What is needed: Copy out the material below, swapping every "GUI agent" for "interface agent" and leaving everything else unchanged.
** START Data shown **
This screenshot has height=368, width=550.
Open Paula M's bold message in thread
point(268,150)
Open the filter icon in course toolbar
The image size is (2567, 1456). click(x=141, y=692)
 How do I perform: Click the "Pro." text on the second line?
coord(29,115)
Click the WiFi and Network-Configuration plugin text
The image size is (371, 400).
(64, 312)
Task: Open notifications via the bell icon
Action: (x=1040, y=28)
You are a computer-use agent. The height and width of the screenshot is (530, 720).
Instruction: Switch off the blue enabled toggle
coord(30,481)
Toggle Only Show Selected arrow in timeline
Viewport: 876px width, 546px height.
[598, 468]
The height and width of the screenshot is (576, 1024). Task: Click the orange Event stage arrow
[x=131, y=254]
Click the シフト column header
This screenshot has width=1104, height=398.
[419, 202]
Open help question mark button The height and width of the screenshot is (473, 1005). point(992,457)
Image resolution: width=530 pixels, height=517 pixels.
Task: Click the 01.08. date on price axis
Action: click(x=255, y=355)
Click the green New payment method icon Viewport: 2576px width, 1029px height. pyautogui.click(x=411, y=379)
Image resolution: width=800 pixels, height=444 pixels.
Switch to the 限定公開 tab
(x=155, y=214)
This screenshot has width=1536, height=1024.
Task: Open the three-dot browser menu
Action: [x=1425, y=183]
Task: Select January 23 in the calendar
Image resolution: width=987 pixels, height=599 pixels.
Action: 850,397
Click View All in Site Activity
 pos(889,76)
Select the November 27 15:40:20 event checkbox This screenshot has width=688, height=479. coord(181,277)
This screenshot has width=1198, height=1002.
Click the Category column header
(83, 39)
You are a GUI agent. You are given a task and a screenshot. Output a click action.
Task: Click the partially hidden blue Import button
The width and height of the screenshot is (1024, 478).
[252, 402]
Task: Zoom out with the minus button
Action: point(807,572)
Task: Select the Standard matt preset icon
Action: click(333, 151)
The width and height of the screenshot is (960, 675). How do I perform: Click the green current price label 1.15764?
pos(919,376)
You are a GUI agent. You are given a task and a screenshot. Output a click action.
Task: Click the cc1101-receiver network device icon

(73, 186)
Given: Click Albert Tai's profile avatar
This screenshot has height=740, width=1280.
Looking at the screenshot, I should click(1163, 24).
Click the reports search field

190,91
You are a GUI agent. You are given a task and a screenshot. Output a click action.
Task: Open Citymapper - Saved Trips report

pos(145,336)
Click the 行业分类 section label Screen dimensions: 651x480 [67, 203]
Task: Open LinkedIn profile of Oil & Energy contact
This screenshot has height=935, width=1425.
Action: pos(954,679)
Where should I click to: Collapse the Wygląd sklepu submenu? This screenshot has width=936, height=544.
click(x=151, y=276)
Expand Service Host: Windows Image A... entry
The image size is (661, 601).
** END Data shown **
Result of this exercise:
This screenshot has height=368, width=550.
Open Paula M's bold message in thread
point(268,150)
Open the filter icon in course toolbar
The image size is (2567, 1456). click(x=141, y=692)
 How do I perform: Click the "Pro." text on the second line?
coord(29,115)
Click the WiFi and Network-Configuration plugin text
The image size is (371, 400).
(64, 312)
Task: Open notifications via the bell icon
Action: (x=1040, y=28)
You are a computer-use agent. The height and width of the screenshot is (530, 720).
Instruction: Switch off the blue enabled toggle
coord(30,481)
Toggle Only Show Selected arrow in timeline
Viewport: 876px width, 546px height.
[598, 468]
The height and width of the screenshot is (576, 1024). Task: Click the orange Event stage arrow
[x=131, y=254]
Click the シフト column header
This screenshot has width=1104, height=398.
[419, 202]
Open help question mark button The height and width of the screenshot is (473, 1005). point(992,457)
Image resolution: width=530 pixels, height=517 pixels.
Task: Click the 01.08. date on price axis
Action: click(x=255, y=355)
Click the green New payment method icon Viewport: 2576px width, 1029px height. pyautogui.click(x=411, y=379)
Image resolution: width=800 pixels, height=444 pixels.
Switch to the 限定公開 tab
(x=155, y=214)
This screenshot has width=1536, height=1024.
Task: Open the three-dot browser menu
Action: [x=1425, y=183]
Task: Select January 23 in the calendar
Image resolution: width=987 pixels, height=599 pixels.
Action: 850,397
Click View All in Site Activity
 pos(889,76)
Select the November 27 15:40:20 event checkbox This screenshot has width=688, height=479. coord(181,277)
This screenshot has width=1198, height=1002.
Click the Category column header
(83, 39)
You are a interface agent. You are given a task and a screenshot. Output a click action.
Task: Click the partially hidden blue Import button
The width and height of the screenshot is (1024, 478).
[252, 402]
Task: Zoom out with the minus button
Action: point(807,572)
Task: Select the Standard matt preset icon
Action: click(333, 151)
The width and height of the screenshot is (960, 675). How do I perform: Click the green current price label 1.15764?
pos(919,376)
You are a interface agent. You are given a task and a screenshot. Output a click action.
Task: Click the cc1101-receiver network device icon

(73, 186)
Given: Click Albert Tai's profile avatar
This screenshot has height=740, width=1280.
Looking at the screenshot, I should click(1163, 24).
Click the reports search field

190,91
You are a interface agent. You are given a task and a screenshot. Output a click action.
Task: Open Citymapper - Saved Trips report

pos(145,336)
Click the 行业分类 section label Screen dimensions: 651x480 [67, 203]
Task: Open LinkedIn profile of Oil & Energy contact
This screenshot has height=935, width=1425.
Action: pos(954,679)
Where should I click to: Collapse the Wygląd sklepu submenu? This screenshot has width=936, height=544.
click(x=151, y=276)
Expand Service Host: Windows Image A... entry
The image size is (661, 601).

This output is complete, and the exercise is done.